The study findings defy the conventional belief that the two treatment interventions offer equal survival, and show the need to revisit some standards of breast cancer practice in the modern era.
The new research was presented at the 2014 Breast Cancer Symposium, held September 4–6 in San Francisco, California.
In the 1980s, both U.S.-based and international randomized clinical studies found that BCT and mastectomy offered women with early-stage breast cancer equal survival benefits. However, those findings came from a period when little was understood about the biology of breast cancer, explains senior author Isabelle Bedrosian, MD.
“Forty years ago, very little was known about breast cancer disease biology — such as subtypes, differences in radio-sensitivities, radio-resistances, local recurrence, and metastatic potential,” she says. “Since then, there’s been a whole body of biology that’s been learned — none of which has been incorporated into patient survival outcomes for women undergoing BCT or a mastectomy.”
“We thought it was important to visit the issue of BCT versus mastectomy by tumor biology,” she adds.
The researchers hypothesized that they would find that the patient’s surgical choice would matter and would affect survival when tumor biology was considered.
For the retrospective, population-based study, the authors used the National Cancer Database, a nationwide outcomes registry of the American College of Surgeons, the American Cancer Society, and the Commission on Cancer that captures approximately 70% of newly diagnosed cases of cancer in the country. They identified 16,646 women in 2004–2005 with stage I breast cancer who had undergone mastectomy, breast-conserving surgery followed by 6 weeks of radiation (BCT), or breast-conserving surgery without radiation (BCS).
Since estrogen receptor (ER) and progesterone receptor (PR) data were available but the patients’ human epidermal growth factor 2 (HER2) status was not, the researchers categorized the tumors as ER- or PR-positive (HR-positive), or as both ER- and PR-negative (HR-negative). The patients were matched using a broad range of variables, including age, receiving hormone therapy and/or chemotherapy, the type of center where the patients were treated, and co-morbidities.
Of the 16,646 women in the study, 11,214 (67%) received BCT; 3,857 (22%) underwent a mastectomy; and 1,845 (11%) received BCS. Women that received BCT had superior survival compared with those who had a mastectomy or BCS — the 5-year overall survival rates were 96%, 90%, and 87%, respectively. After adjusting for other risk factors, the researchers again found an overall survival benefit for BCT compared with BCS and mastectomy. In a matched cohort of 1,706 patients in each arm, the researchers still found an overall survival benefit with BCT compared with mastectomy in the HR-positive subset but not in the HR-negative subset.

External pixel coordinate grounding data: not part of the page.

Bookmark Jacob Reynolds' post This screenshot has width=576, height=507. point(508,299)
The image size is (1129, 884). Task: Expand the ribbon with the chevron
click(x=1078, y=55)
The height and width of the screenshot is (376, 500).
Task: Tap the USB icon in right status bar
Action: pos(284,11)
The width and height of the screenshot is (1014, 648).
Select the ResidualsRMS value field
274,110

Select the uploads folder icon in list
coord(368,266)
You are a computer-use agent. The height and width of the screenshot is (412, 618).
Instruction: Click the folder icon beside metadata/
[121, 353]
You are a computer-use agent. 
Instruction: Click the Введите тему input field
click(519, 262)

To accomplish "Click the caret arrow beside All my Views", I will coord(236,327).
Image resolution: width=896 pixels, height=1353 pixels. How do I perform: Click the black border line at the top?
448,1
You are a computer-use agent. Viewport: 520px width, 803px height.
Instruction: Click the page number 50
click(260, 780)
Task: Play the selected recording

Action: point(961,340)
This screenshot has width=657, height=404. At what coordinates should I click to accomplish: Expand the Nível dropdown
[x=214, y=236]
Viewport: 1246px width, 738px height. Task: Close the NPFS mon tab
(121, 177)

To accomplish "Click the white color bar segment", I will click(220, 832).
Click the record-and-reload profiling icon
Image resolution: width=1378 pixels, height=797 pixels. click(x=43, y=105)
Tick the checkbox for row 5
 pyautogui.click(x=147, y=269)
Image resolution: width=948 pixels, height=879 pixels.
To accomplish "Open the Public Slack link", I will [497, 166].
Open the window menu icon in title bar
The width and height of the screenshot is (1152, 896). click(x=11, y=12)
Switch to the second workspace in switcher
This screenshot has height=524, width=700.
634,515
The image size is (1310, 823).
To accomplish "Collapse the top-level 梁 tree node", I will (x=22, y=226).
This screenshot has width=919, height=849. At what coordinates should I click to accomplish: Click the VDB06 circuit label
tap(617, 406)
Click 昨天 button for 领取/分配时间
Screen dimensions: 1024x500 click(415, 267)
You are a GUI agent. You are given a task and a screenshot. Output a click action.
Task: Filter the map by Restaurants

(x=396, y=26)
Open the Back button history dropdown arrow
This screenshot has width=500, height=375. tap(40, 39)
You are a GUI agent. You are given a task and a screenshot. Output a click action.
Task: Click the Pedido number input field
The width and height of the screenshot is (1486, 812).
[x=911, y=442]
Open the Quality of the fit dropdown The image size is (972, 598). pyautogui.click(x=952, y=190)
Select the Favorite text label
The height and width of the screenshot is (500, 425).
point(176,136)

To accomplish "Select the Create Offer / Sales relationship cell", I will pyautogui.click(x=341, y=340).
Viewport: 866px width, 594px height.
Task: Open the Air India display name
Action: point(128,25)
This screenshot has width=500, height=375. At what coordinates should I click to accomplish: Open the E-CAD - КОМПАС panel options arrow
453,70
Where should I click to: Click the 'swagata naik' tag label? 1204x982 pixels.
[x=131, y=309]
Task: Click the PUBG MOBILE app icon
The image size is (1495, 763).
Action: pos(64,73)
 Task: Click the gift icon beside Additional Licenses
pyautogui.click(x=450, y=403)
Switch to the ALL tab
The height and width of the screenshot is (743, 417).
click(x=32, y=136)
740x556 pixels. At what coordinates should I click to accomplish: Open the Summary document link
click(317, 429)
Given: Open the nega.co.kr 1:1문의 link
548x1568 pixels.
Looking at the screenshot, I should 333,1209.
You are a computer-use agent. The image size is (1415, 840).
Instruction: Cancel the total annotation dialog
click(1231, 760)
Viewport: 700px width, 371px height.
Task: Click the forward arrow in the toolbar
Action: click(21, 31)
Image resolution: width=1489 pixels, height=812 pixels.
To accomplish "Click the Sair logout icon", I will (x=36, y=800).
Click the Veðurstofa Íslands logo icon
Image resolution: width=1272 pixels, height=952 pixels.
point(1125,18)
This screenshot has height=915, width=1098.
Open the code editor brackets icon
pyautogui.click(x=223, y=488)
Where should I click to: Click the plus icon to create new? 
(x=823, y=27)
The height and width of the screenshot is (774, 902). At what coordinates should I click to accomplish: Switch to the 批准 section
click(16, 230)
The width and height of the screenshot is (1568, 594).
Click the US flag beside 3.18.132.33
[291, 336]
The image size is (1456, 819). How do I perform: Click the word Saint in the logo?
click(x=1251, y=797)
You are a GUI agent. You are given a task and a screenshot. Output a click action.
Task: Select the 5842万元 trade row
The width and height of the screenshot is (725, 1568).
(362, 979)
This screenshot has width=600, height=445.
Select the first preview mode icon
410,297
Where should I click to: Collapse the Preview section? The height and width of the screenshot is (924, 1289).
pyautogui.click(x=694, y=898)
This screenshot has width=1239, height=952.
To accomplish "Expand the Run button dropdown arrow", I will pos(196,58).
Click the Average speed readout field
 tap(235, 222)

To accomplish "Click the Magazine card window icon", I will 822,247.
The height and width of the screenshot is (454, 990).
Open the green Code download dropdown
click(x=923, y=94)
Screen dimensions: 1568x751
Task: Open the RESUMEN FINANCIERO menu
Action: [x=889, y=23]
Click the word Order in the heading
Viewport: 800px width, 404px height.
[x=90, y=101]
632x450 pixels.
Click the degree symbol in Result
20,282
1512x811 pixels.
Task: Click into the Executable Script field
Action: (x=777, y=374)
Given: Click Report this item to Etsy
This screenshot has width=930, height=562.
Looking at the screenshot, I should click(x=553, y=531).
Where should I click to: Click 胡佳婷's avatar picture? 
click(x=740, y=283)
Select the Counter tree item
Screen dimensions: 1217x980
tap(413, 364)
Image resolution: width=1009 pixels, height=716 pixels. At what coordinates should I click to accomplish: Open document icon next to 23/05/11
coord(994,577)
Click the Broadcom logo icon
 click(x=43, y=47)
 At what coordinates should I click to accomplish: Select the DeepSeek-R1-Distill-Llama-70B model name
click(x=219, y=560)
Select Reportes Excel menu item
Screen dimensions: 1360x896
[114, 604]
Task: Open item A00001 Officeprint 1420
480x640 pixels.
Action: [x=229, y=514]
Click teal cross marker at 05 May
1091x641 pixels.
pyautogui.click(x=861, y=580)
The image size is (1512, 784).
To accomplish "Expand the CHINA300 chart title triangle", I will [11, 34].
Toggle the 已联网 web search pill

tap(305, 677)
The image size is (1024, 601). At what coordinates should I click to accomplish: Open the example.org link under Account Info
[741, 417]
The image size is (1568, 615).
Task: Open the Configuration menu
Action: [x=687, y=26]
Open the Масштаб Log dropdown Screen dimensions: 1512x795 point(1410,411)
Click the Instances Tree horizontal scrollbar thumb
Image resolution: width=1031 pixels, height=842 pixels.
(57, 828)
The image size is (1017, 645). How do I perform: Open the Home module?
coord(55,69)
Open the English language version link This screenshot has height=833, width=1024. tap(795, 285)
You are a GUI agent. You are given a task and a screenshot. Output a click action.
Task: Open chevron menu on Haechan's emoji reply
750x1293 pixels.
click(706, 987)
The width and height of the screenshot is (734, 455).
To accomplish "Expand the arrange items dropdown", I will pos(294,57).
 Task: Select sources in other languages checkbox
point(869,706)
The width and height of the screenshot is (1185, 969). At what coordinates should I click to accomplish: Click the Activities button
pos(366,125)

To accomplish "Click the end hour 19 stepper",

While the new findings are provocative, Bedrosian cautions that they are not practice-changing, as the study was retrospective. Still, the research complements other recent studies that showed that BCT was associated with a survival benefit compared with mastectomy. Also, Bedrosian points to the delivery of radiation therapy as the possible driver of the overall survival benefit.
“We’ve historically considered surgery and radiation therapy as tools to improve local control,” she says. “Yet recent studies suggest that there are survival-related benefits to radiation in excess of local control benefits. Therefore, radiation may be doing something beyond just helping with local control. Also, we know hormone receptive positive tumors are much more sensitive to radiation, which could explain why we found the survival benefit in this group of patients.”
“While retrospective, I think our findings should give the breast cancer community pause. In the future, we may need to reconsider the paradigm that BCT and mastectomy are equivalent,” Bedrosian adds. “When factoring in what we know about tumor biology, that paradigm may no longer hold true.”